= Incompatibility rule =

Incompatibility rule (also incompatibility of membership) is a regulation issued by a group of people (a government, political party, or other association) that prohibits simultaneous membership in this group and other groups (explicitly listed). Such conflicts usually represent an obstacle to admission to the group or a cause for expulsion. For example, the members of parliament in many countries are prohibited from engaging in certain occupations (civil servants, members of the Judiciary, executives of public corporations).

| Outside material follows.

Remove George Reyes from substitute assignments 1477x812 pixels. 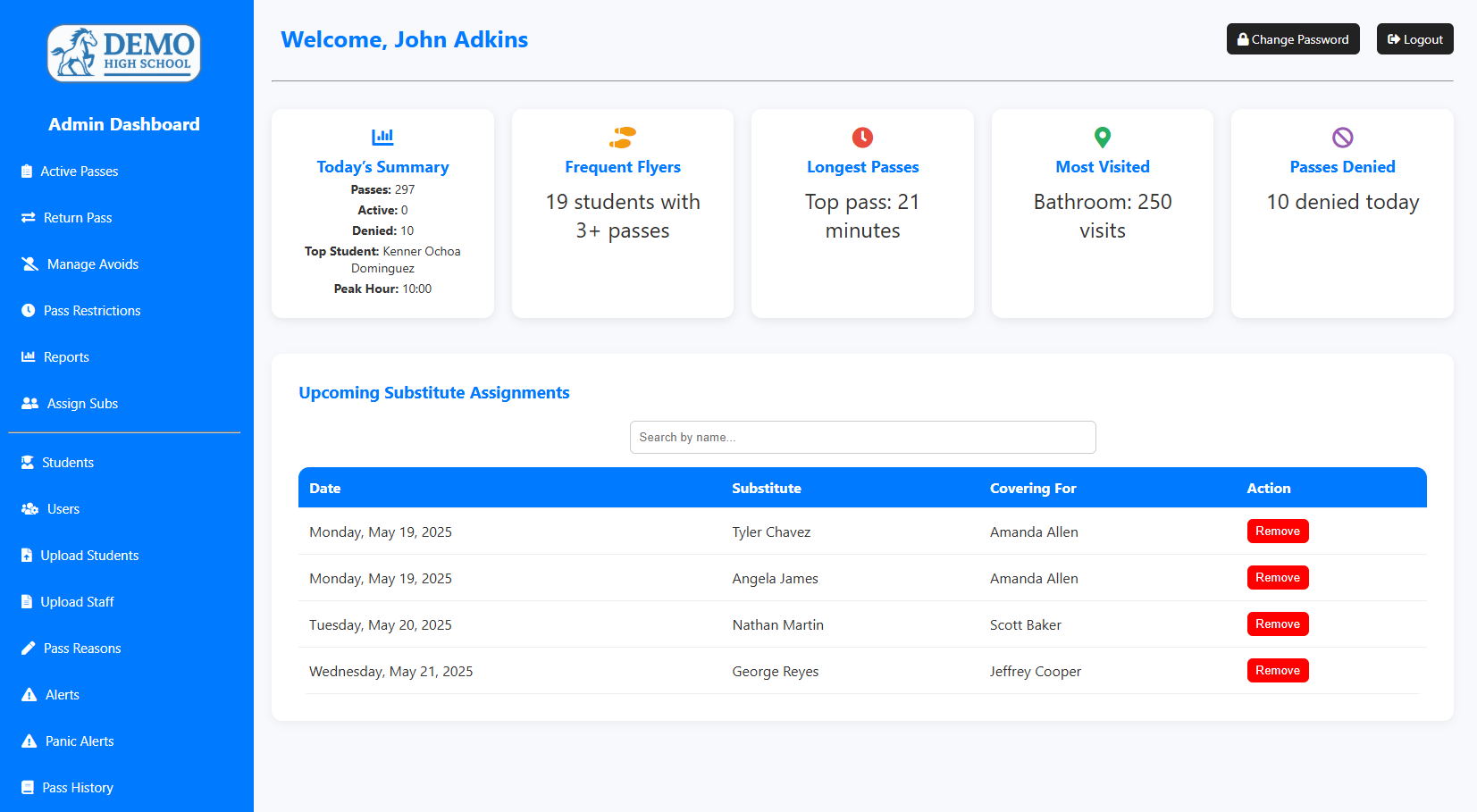1277,670
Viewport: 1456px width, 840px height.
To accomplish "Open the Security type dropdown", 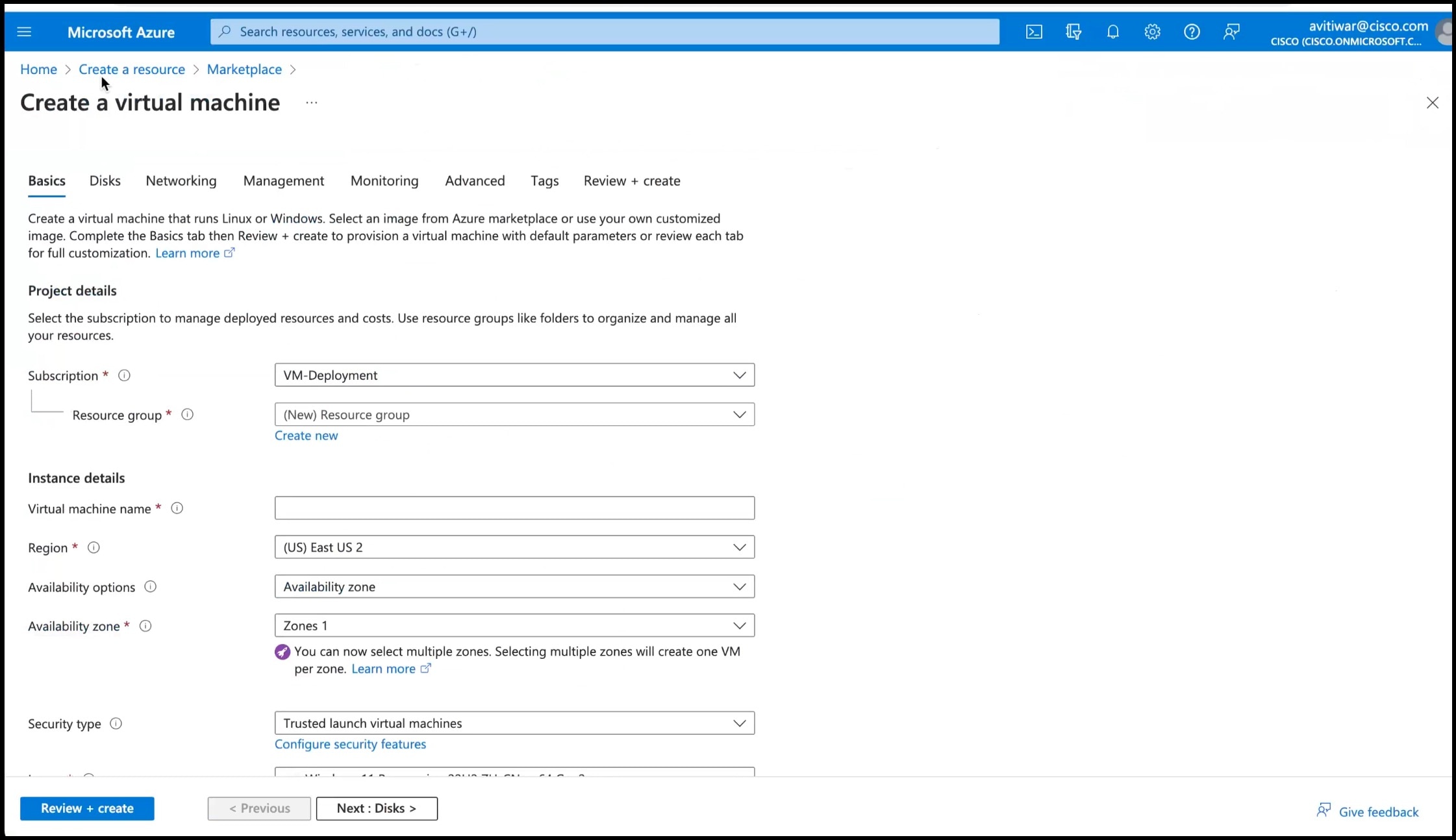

== Parliamentary incompatibility ==
Most countries impose some restrictions regarding outside occupations of the members of parliament (in 1976, the exceptions included many countries of the Soviet bloc, Liechtenstein, and Sweden). Some restrictions come in the form of ineligibility, disqualifying a candidate (for example, as defined by the Incompatibility Clause of the US Constitution or House of Commons Disqualification Act 1975 in the UK). In other cases, the candidate with a potential incompatibility is allowed to run in the election, yet in case of an electoral success has to make a choice between their occupation and membership.

The lists of occupations prohibited to parliamentarians vary by country, but frequently include:
- civil servants, usually defined as people appointed by the government or receiving public money (some states explicitly define the incompatible government jobs). Few countries, like Austria, Germany, France suspend the duties and benefits of public servants, so they are able to resume their original work after ending their parliament career;
- members of the Judiciary defined as either all persons in these occupations (France, Spain), or just the judges of high courts;
- executives of public corporations;
- members of the armed forces and police;
- public contractors;
- members of other deliberative assemblies. Most countries allow an exception for local governments, but some prohibit simultaneous membership in a State or provincial legislature (Australia, Brazil, Canada, India) or any local assembly (Belgium, Italy, Republic of Korea);
- holders of the ministerial office usually cannot combine these jobs with membership in parliament in the states with formal separation of powers and presidential systems, while parliamentary systems (except for France, Netherlands, and Sweden) generally do not consider this an incompatibility and even encourage the practice.

== Party membership ==

=== Germany ===

Germany has a long tradition of incompatibility resolutions (Unvereinbarkeitsbeschluss) issued by its parties: Communist Party of Germany (KPD) adopted an incompatibility resolution against the left-wing International Socialist Youth League (ISYL) already in 1922. ISYL members moved on to Social Democratic Party of Germany (SPD), and SPD followed with its own resolution in 1925. The compilation of these resolutions for a particular party is also known as an incompatibility list, Unvereinbarkeitsliste.

The Christian Democratic Union of Germany (CDU) officially maintains a stance of incompatibility regarding coalitions and similar forms of cooperation with both The Left and the Alternative for Germany (AfD) since 2018.

==Sources==
- Herman, Valentine (1976). "Parliaments of the World: A Reference Compendium"
- Herrmann, K. (2024). "Der Geist der kritischen Schule: Kantisches Denken in der Tradition von Jakob Friedrich Fries und Leonard Nelson im 20. Jahrhundert: Wirkungen und Aktualität"
- van der Hulst, M. (2000). "The Parliamentary Mandate: A Global Comparative Study"
- Neef-Methfessel, Tobias (2021). "Demokratie-Dialog: Werkstattbericht FoDEx"
- Piccio, Daniela Romée (2012). "Party Regulation in Europe: Country Reports"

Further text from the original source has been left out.